Objective:
Convert the text lines of the items into a Markdown table with the columns "Row" and "Line", numbering each row and skipping blank lines. Leave the pictures out of the table.

Records to process:
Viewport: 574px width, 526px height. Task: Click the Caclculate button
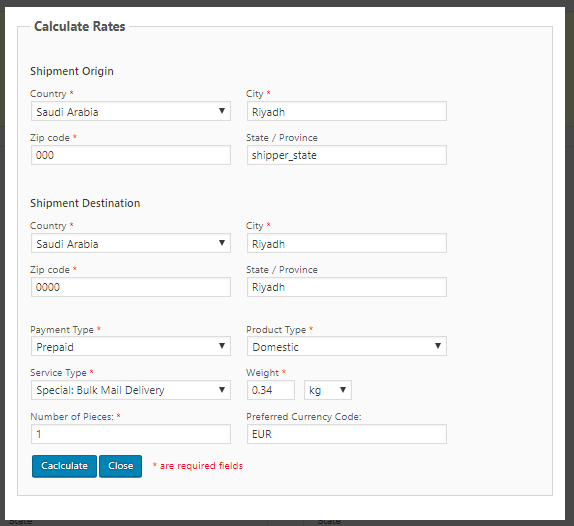pos(64,466)
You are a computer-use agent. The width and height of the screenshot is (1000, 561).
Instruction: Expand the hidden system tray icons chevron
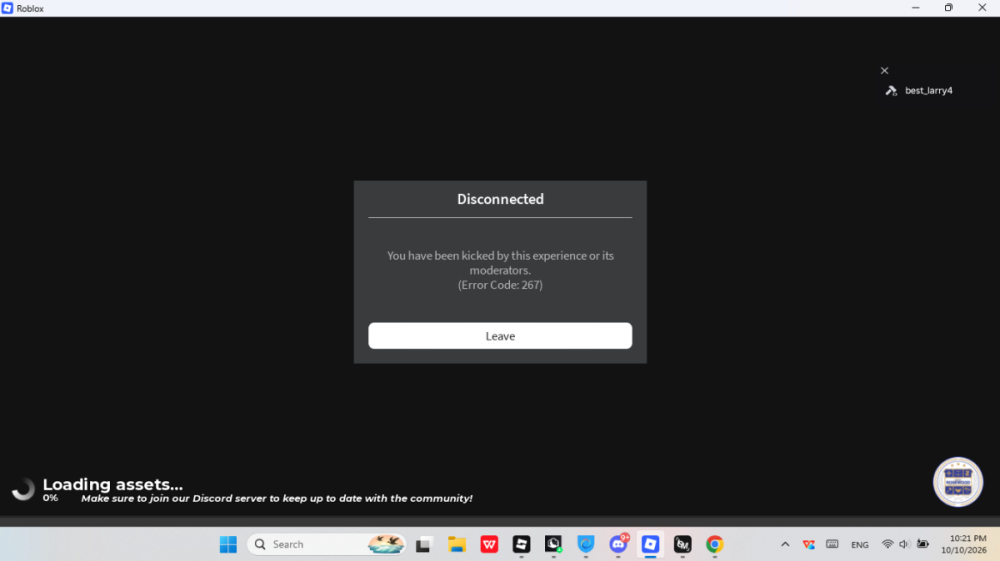(785, 544)
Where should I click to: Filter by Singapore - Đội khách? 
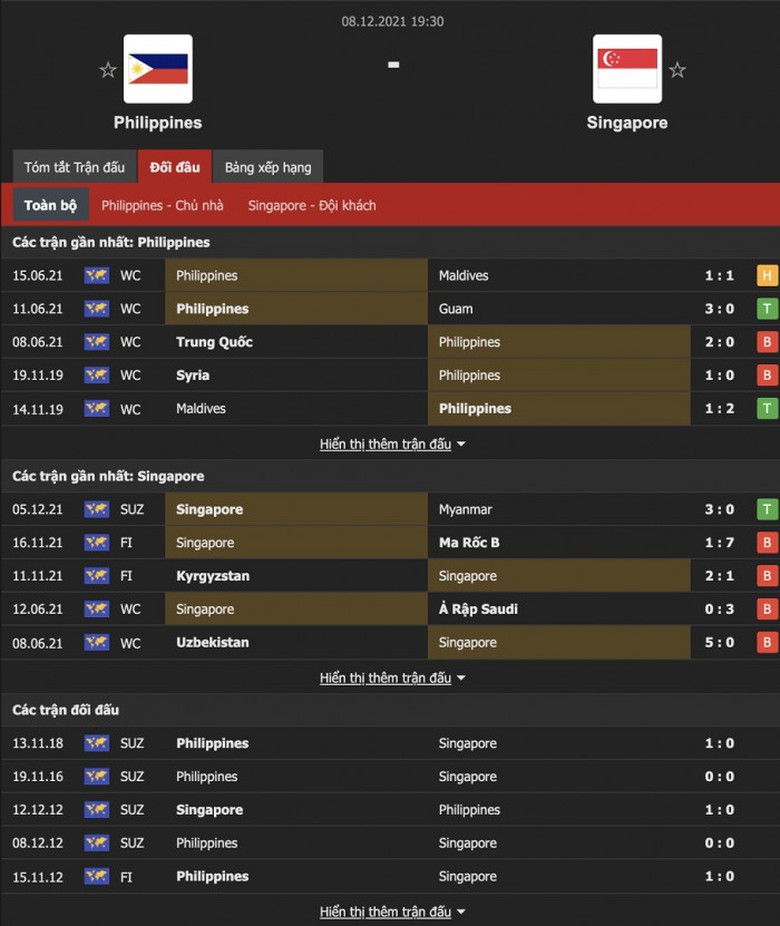click(312, 205)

Task solution:
| Row | Line |
|---|---|
| 1 | Viewport: 574px width, 526px height. Task: Click the Caclculate button |
| 2 | pos(64,466) |
| 3 | You are a computer-use agent. The width and height of the screenshot is (1000, 561). |
| 4 | Instruction: Expand the hidden system tray icons chevron |
| 5 | (785, 544) |
| 6 | Where should I click to: Filter by Singapore - Đội khách?  |
| 7 | click(312, 205) |